On 27 Sep 2005, at 07:10, Rusty Russell wrote:

Hiding control paths in macros is always a bad idea.  Forcing people to
use macros to use your code is bad to start with; look at the horrible
driver code we now have trying to handle zero-length files because xend
didn't use transactions.  Add that to the handling of backends without
frontends because of lacking transactions.  Add the individual drivers
having to handle EAGAIN from transaction commit, and read the FIXMEs.
Then add the use of UUIDS, which in addition to being hard to read,
adding a new abstraction and yet being of no current use, mean we have
to jump through hoops to get a unique in-kernel bus id.

Also, you want to add multiple concurrent transactions, and Keir wants
to get rid of the xenbus_lock so can they run in parallel.

And these are just the decisions I've been directly involved with.  No
surprise that we've made an undebuggable, unmaintainable mess so far.
And yet the default is still "yes" to new features, new requirements and
more complex APIs.  I seem to spend most of my time recently asking for
justifications for adding stuff; it'd be faster and much, much more fun
just to give in and code it up.

The transactional code we have in drivers right now is actually very simple.
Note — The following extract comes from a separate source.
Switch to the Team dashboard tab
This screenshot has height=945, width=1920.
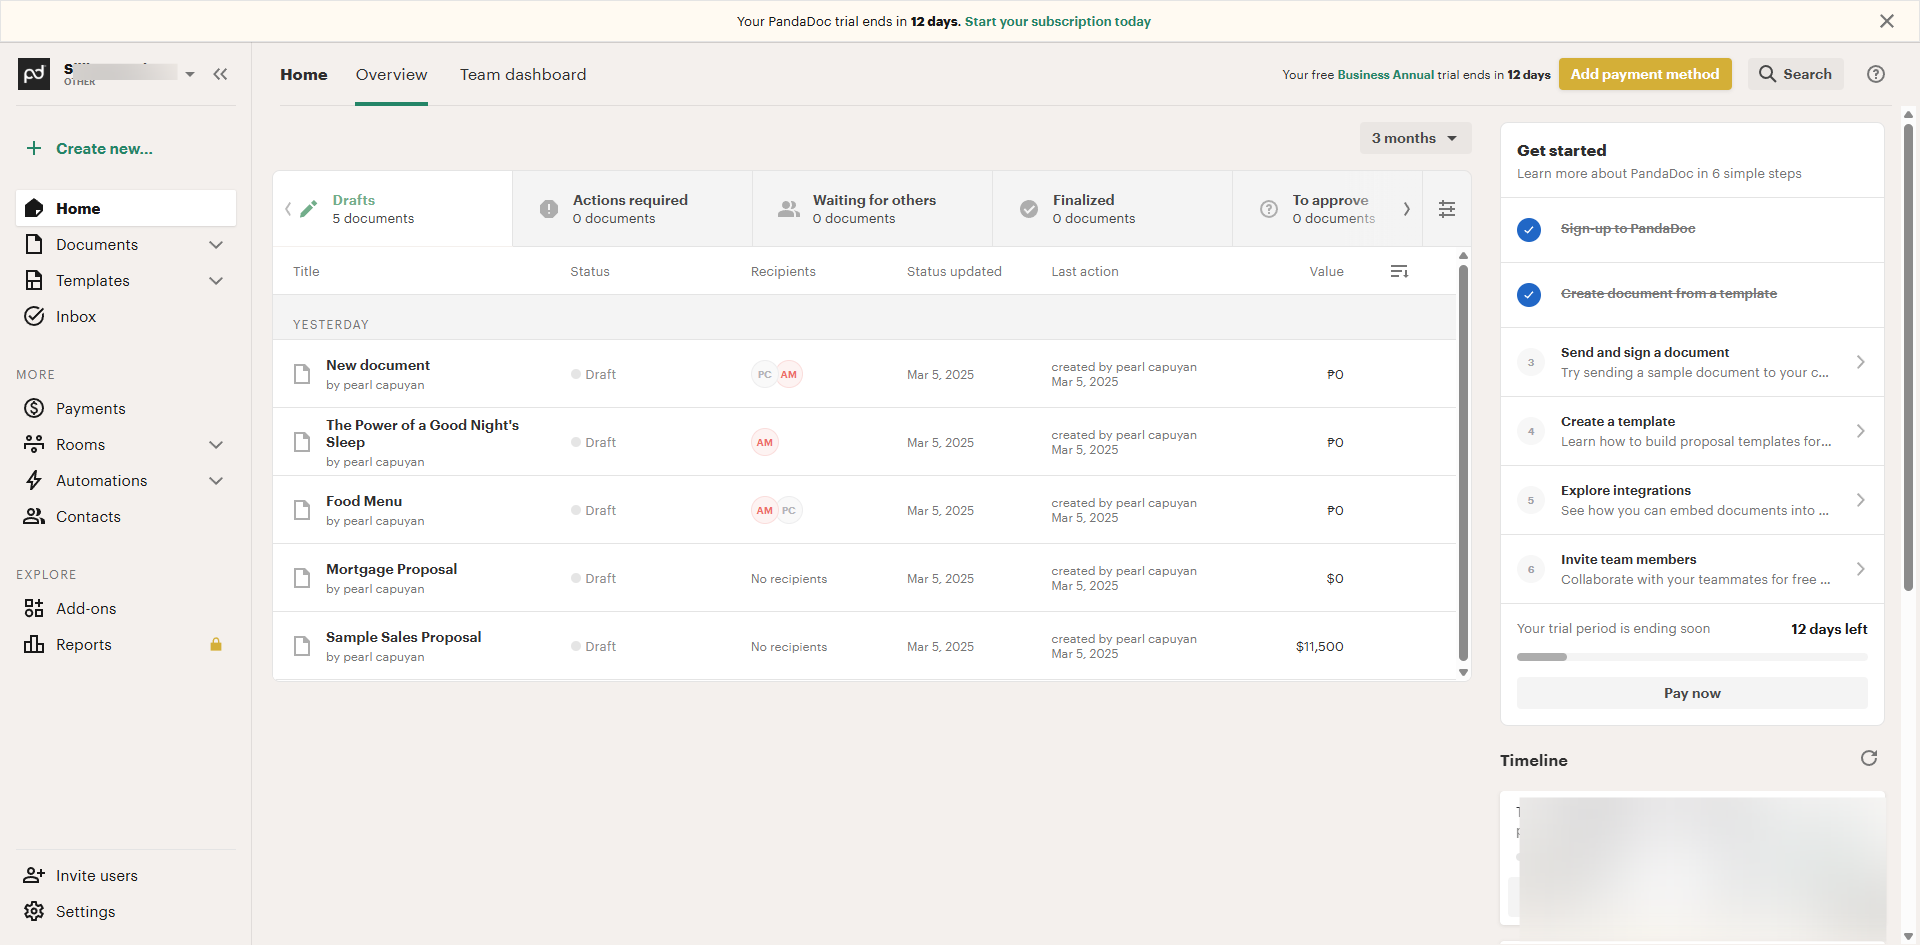click(523, 75)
Most of the problems we have had are mainly due to buggy code getting checked in due to insufficient testing. Kind of understandable -- hacking the front/back drivers isn't, noone feels like they own them, so they don;t get properly tested when changes like e.g., EAGAIN on commit get checked in. I see that as our main barrier to stability, not adding an identifier to transaction, nor returning EAGAIN from reads/writes within a transaction.

Look at the transactional loops we have. Already they are naturally structured with a retry label at the top, they (now) contain only idempotent actions, and all accesses are straightforwardly done within a single function. In these situations, handling EAGAIN from reads/writes is a total cinch, and avoids us needing to implement mad things like transaction migration in the future. Okay, so we might end up with somewhat more complicated transactions in the future, but really: how complicated are they likely to get? Not very, imo.